- Your assignment
Each line below from the one containing "Add to cart (90, 658)" through the one containing "[Rainbow Color Handmade" should be output exactly as it stands, and no other line should appear.

- Extracted records
**********

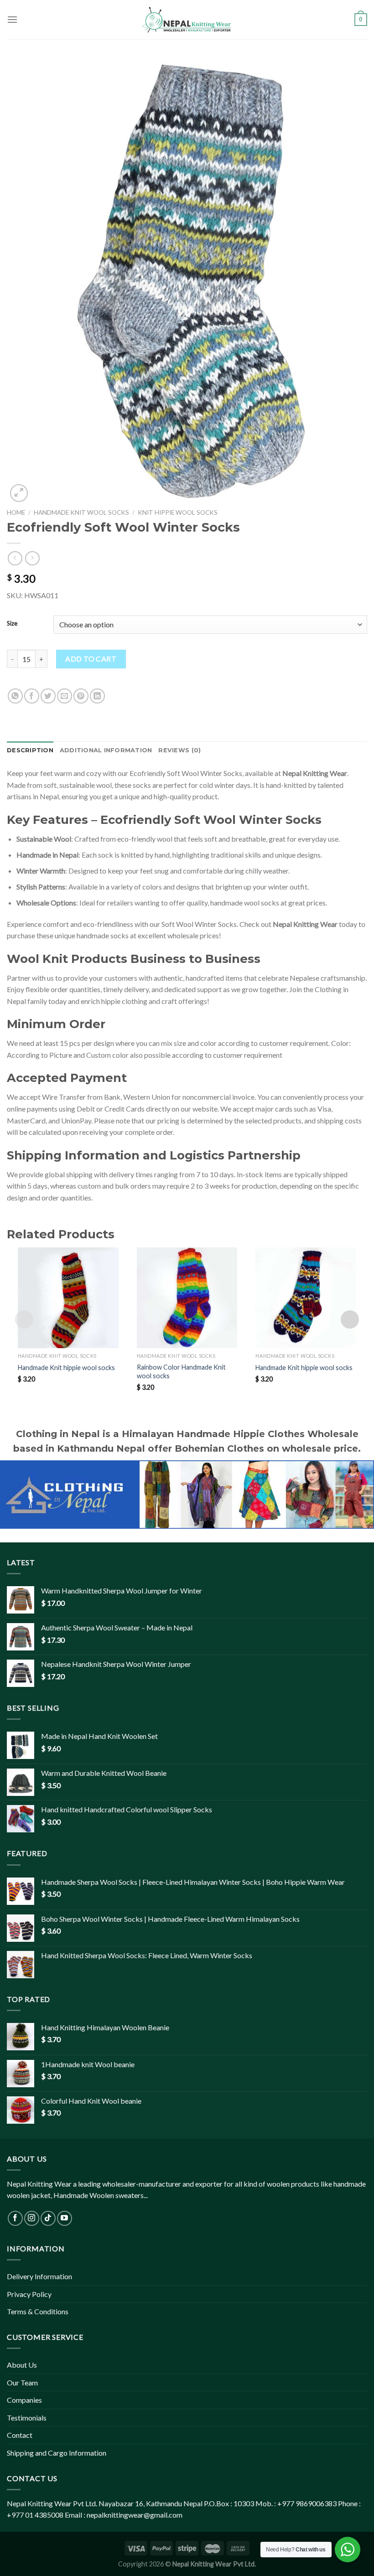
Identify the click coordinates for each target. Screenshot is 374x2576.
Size (12, 624)
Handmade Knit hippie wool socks (66, 1367)
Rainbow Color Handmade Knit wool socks (181, 1371)
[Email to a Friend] (64, 695)
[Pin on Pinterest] (80, 695)
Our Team (22, 2382)
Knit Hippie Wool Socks (178, 512)
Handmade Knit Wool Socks (81, 512)
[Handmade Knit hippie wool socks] (68, 1297)
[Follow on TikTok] (48, 2218)
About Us (22, 2364)
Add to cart (90, 658)
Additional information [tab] (106, 750)
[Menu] (12, 19)
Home (16, 512)
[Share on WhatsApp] (15, 695)
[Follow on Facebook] (15, 2218)
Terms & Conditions (37, 2311)
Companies (24, 2399)
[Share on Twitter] (48, 695)
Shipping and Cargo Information (56, 2452)
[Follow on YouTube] (64, 2218)
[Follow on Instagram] (31, 2218)
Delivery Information (39, 2276)
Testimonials (27, 2417)
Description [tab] (30, 750)
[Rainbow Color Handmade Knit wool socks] (187, 1297)
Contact (19, 2435)
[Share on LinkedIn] (97, 695)
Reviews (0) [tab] (179, 750)
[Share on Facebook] (31, 695)
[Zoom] (19, 493)
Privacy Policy (29, 2294)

**********

- Task output
Add to cart (90, 658)
Additional information [tab] (106, 750)
[Menu] (12, 19)
Home (16, 512)
[Share on WhatsApp] (15, 695)
[Follow on Facebook] (15, 2218)
Terms & Conditions (37, 2311)
Companies (24, 2399)
[Share on Twitter] (48, 695)
Shipping and Cargo Information (56, 2452)
[Follow on YouTube] (64, 2218)
[Follow on Instagram] (31, 2218)
Delivery Information (39, 2276)
Testimonials (27, 2417)
Description [tab] (30, 750)
[Rainbow Color Handmade Knit wool socks] (187, 1297)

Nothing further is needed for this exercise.